Concurso falha e obras na ETAR da Golegã voltam à estaca zero
As duas propostas apresentadas ultrapassaram em mais de 20% o valor previsto pela Câmara da Golegã. Autarquia admite preocupação com a perda de dois a três meses num processo considerado vital para o concelho.
O processo para a reabilitação, renovação e conservação da rede de saneamento e da Estação de Tratamento de Águas Residuais (ETAR) da Golegã sofreu um revés e vai ter de regressar à estaca zero. O concurso público lançado pelo município terminou sem qualquer proposta aprovada, obrigando a Câmara Municipal a preparar um novo procedimento. O assunto foi discutido na reunião do executivo de 28 de Agosto. As duas entidades que concorreram apresentaram valores que ultrapassavam em mais de 20% o montante previsto para a empreitada, inviabilizando a adjudicação.
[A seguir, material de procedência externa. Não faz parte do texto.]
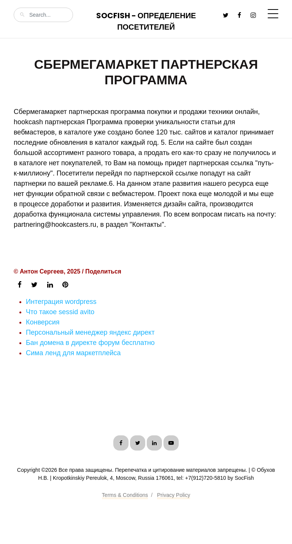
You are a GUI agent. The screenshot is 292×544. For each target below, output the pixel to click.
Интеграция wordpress (61, 301)
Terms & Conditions (125, 495)
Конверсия (43, 322)
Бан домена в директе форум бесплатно (90, 342)
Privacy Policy (173, 495)
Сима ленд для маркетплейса (73, 353)
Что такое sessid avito (60, 312)
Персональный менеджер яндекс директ (90, 332)
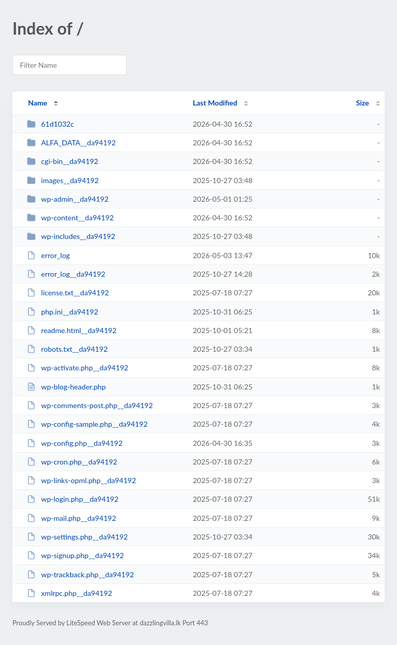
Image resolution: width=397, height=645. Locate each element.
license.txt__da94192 (68, 292)
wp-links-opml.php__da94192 (81, 480)
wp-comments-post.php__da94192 (90, 405)
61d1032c (50, 123)
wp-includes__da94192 (71, 236)
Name (37, 102)
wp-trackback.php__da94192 (80, 574)
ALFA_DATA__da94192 (71, 142)
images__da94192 (63, 180)
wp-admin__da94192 (68, 198)
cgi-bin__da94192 (62, 161)
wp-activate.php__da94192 (77, 367)
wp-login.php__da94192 (72, 498)
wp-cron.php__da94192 (72, 461)
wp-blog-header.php (66, 386)
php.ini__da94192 (62, 311)
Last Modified (215, 102)
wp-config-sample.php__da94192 (87, 423)
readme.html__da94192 (71, 330)
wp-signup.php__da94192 (75, 555)
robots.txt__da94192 (67, 348)
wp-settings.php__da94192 (77, 536)
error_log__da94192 (66, 273)
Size (362, 102)
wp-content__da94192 (70, 217)
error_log (48, 255)
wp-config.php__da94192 (75, 443)
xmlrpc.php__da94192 (69, 593)
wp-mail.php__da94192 (71, 518)
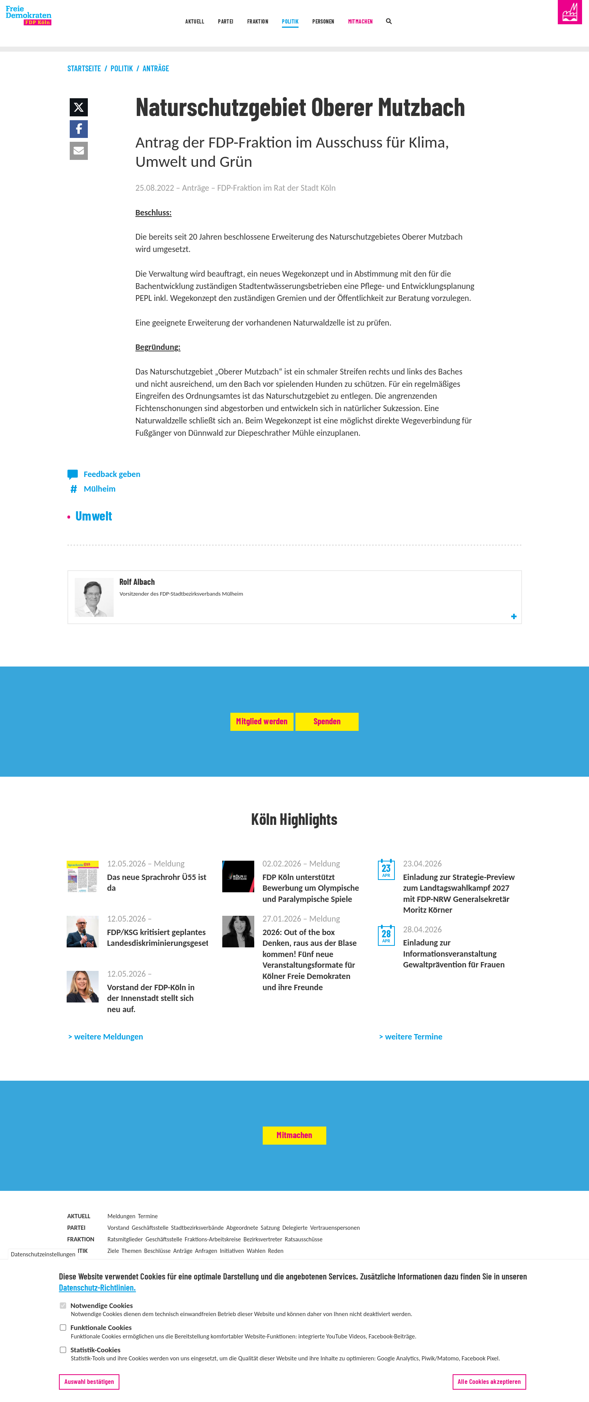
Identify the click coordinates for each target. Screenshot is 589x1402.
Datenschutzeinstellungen (43, 1259)
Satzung (270, 1256)
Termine (148, 1245)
A situação mereceu a preocupação unânime dos autarcas, sobretudo pelo atraso que representa num processo considerado prioritário. O município estima que tenham sido perdidos entre dois e três meses com o procedimento agora encerrado. O presidente da Câmara da Golegã, António Camilo, classificou a intervenção como “um ponto vital” para o concelho. A oposição defendeu que, no próximo caderno de encargos, deve ficar claramente definido um preço máximo para a empreitada. No procedimento anterior esse limite não estava especificado, tendo os dois concorrentes apresentado propostas bastante acima do valor de referência.
A intervenção na rede de saneamento e na ETAR já vinha a ser preparada há vários meses. Em Maio, a Câmara da Golegã aprovou por unanimidade uma candidatura a financiamento para a reabilitação e conservação da rede de saneamento do concelho, prevendo um investimento global na ordem de um milhão de euros, com IVA incluído. O município terá agora de lançar novo concurso, numa tentativa de recuperar o tempo perdido e avançar com uma obra que o executivo considera essencial para melhorar as infraestruturas de saneamento do concelho.